Two refugee families are without a home, while other newcomer families relying on daycare services at the Immigrant and Refugee Community Organization of Manitoba will be without child-care services for the near future, after flooding caused by a sprinkler system led to heavy damage to parts of the non-profit’s headquarters on Monday afternoon.
Among the support services IRCOM offers for newcomers are child care and affordable transitional housing at its building at 215 Isabel St., where a faulty sprinkler system on the second floor went off Monday, leading to water damage to suites, administrative offices and the daycare area.
Two families in IRCOM’s housing have been relocated to a hotel for now, as the non-profit organization continues to search for better temporary housing, while the daycare will take at least a month to fix, IRCOM’s executive director says.
“At this point ceiling tiles have all been removed, lighting is being replaced —all the walls are being sprayed with an anti-mould spray to prevent any mould from growing. The damage is not little, to say the least,” said Dorota Blumczynska.
“My heart sank because IRCOM Isabel is home to over 250 newly arrived refugees from about 16 countries across the world. Many are children and youth,” she said.

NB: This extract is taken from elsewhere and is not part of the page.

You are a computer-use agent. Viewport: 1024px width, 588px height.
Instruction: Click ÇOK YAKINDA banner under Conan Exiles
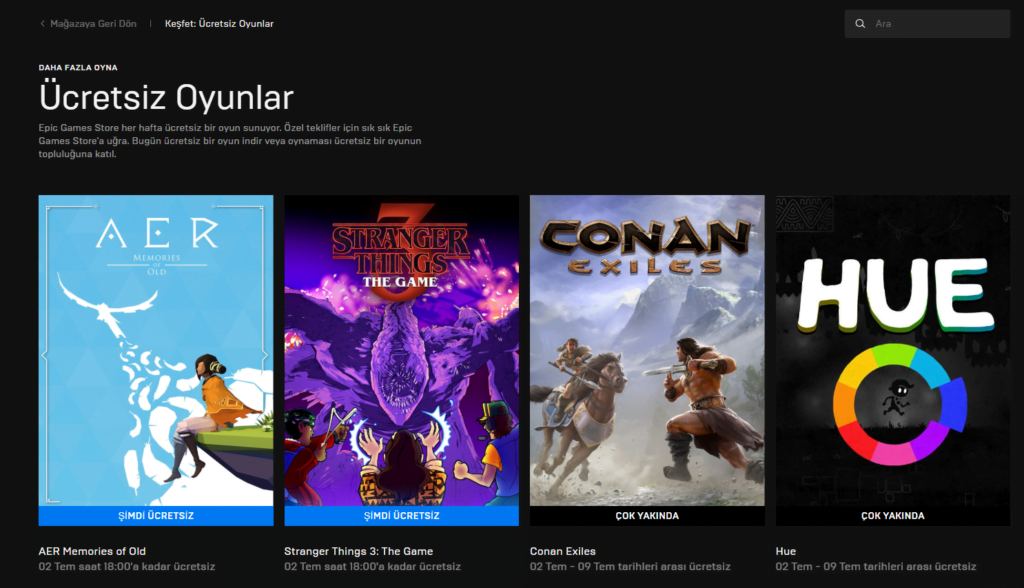coord(647,516)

The entire office portion of the building was damaged, forcing IRCOM to shift administrative operations to its 95 Ellen St. location. Three additional vacant suites were also damaged.
The building and the belongings inside were covered by insurance, but families who rely on child-care services will be hard hit by the temporary loss of the daycare, said Blumczynska.

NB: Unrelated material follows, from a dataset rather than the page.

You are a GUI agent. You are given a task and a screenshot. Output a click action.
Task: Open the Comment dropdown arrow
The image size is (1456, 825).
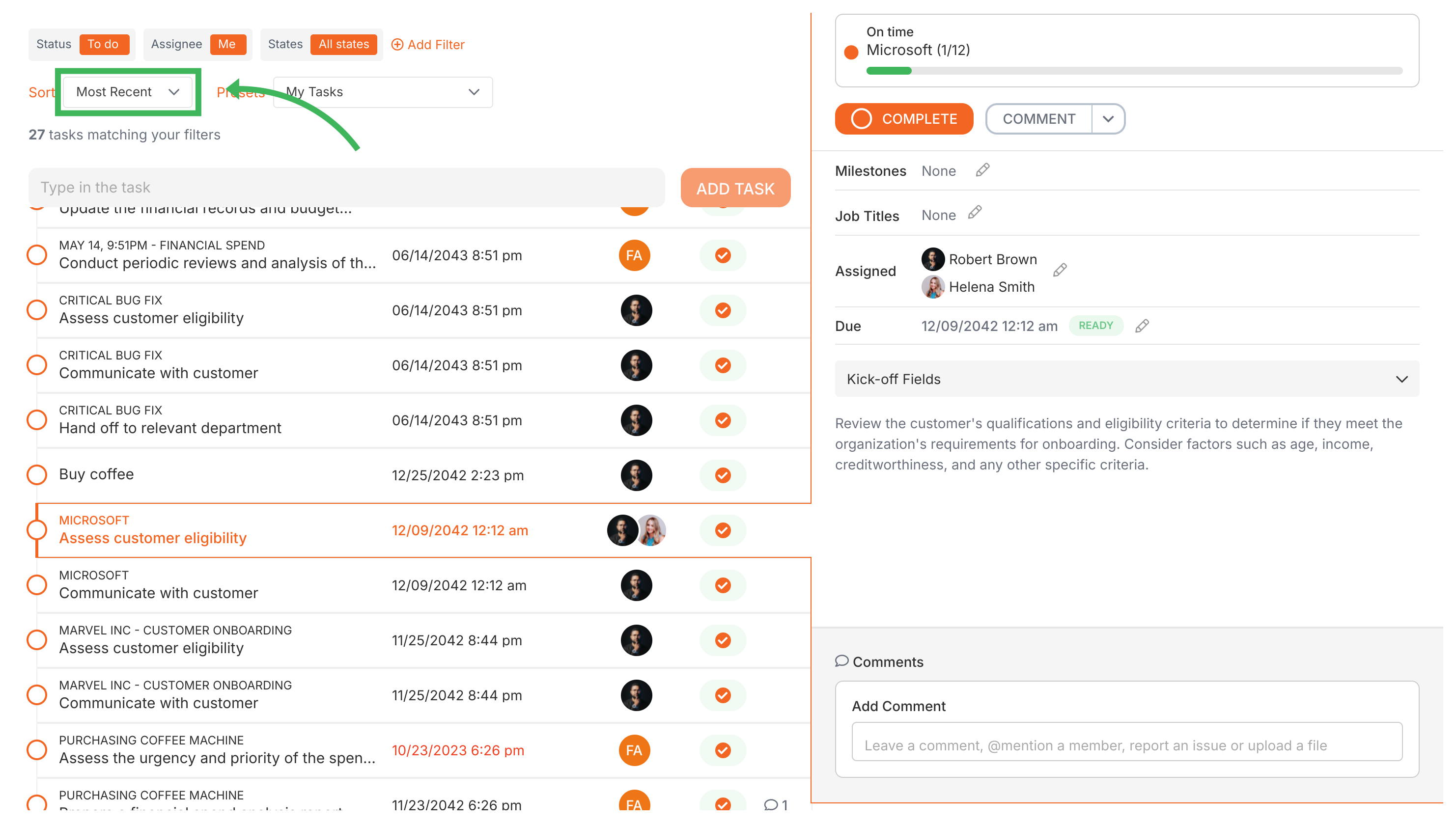tap(1107, 119)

“[It’s] really going to impact families enormously, so we were already yesterday needing to regrettably turn families away who were coming expecting to drop off their children.”

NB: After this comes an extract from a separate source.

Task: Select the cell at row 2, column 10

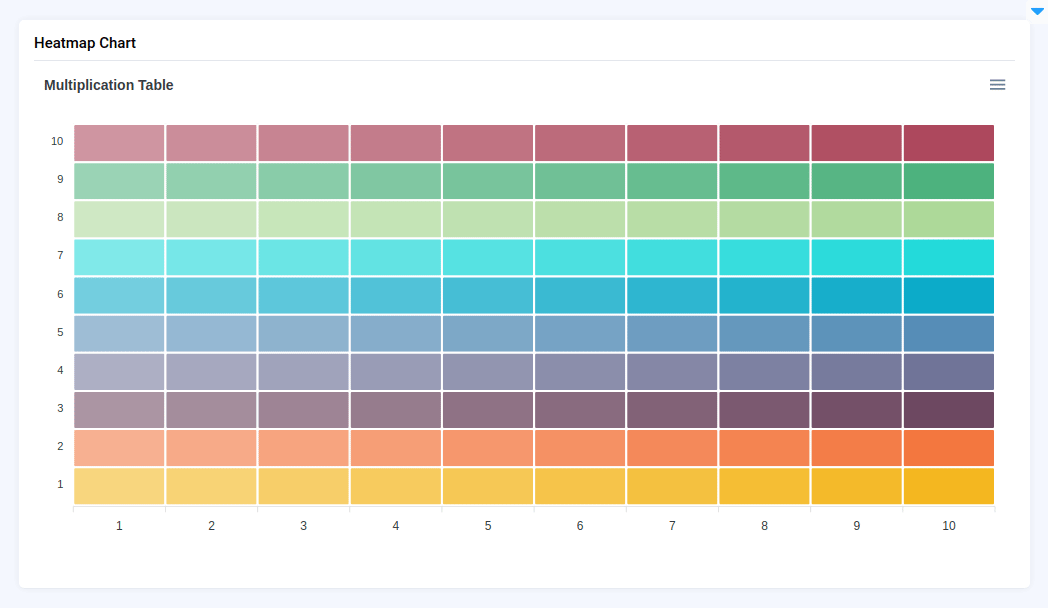Action: point(948,448)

Many of IRCOM’s clients — adults taking English language classes or other training, for example — rely on the organization’s child care, Blumczynska said.
“Child care is one of the most critical services that we can provide to help families really meaningfully access various services through our throughout our community, so this will be hard on them.”
Blumczynska’s perspective on the flooding damage is shaped by the people she works with, she said — refugees who have been facing difficulties most of their lives.
“It’s an important reminder … that catastrophes hit our families with no warning, and they have to stand up and rise above those adversities,” she said.
“So for us, this is a moment of adversity that calls us to stand up and and get through this situation.”
Blumczynska said she has once again been amazed by the kinship between families standing together to deal with the setback.
“We are actually there for one another through some of our greatest hardships, and our families have always responded any time that there’s been a loss or a tragedy within our community.”